Which side of the equals sign you are going to have the letters - largest value is the side you keep the letters on - so letters on the left

Remove the numbers from the left side ... use the inverse operation ... inverse of -2 is + 2 ... 10c - 2 + 2

Do the same to both sides to keep the equation balanced
so add 2 to the right side ... 7c + 4 + 2

Remove the letters from the right side, use the inverse operation ...
inverse of 7c is - 7c ,,, 7c - 7c + 6

Do the same to both sides to keep the equation balanced
so subtract 7c from the left side ... 10c - 7c is 3c

We still have mixture of letters and numbers on the left ..... so
use the inverse operation again ... remember that 3c, really means 3 x c
The inverse of multiply is divide so divide by 3 ... 3 x c ÷ 3 is c

Do the same to both sides to keep the equation balanced
so divide 6 by 3 from the right side ... 6 ÷ 3 = 2

### c = 6 c = 2

You should always check your result by putting your answer into the original equation

## 10c - 2 = 7c + 4    is    10 x 2 - 2 = 7 x 2 +4    is     18 = 18 ✔

(don't forget to do the multiplying first)

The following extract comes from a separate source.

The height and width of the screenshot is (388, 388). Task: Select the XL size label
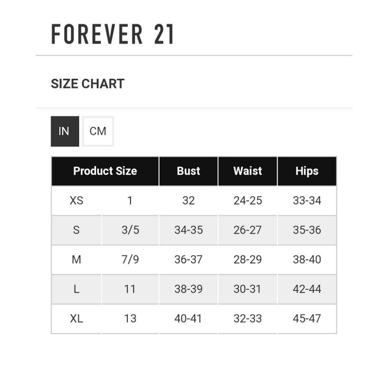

## Rearrange, 3a + 8 = 9a - 16

We need to rearrange this equations so that all the letters are on one side of the equals sign and all the numbers are on the other

## 'Letters on one side and numbers on the other'

Which side of the equals sign you are going to have the letters - largest value is the side you keep the letters on - so letters on right

Remove the numbers from the right side ... use the inverse operation ... inverse of -16 is + 16 ... 9a - 16 + 16

Do the same to both sides to keep the equation balanced
so add 16 to the left side ... 3a + 8 +16

Remove the letters from the left side, use the inverse operation ...
inverse of 3a is - 3a ... 3a - 3a

Do the same to both sides to keep the equation balanced
so subtract 3a from the right side ... 9a - 3a is 6a

We still have mixture of letters and numbers on the right ..... so
use the inverse operation again ... remember that 6a, really means 6 x a
The inverse of multiply is divide so divide by 6 ... 6 x a ÷ a is a

Do the same to both sides to keep the equation balanced
so divide 24 by 6 from the left side ... 24 ÷ 6 = 4

### 24 = a4 = a

Check your result by putting your answer into the original equation

## 3a + 8 = 9a - 16    is    3 x 4 + 8 = 9 x 4 - 16    is    20 = 20 ✔

(don't forget to do the multiplying first)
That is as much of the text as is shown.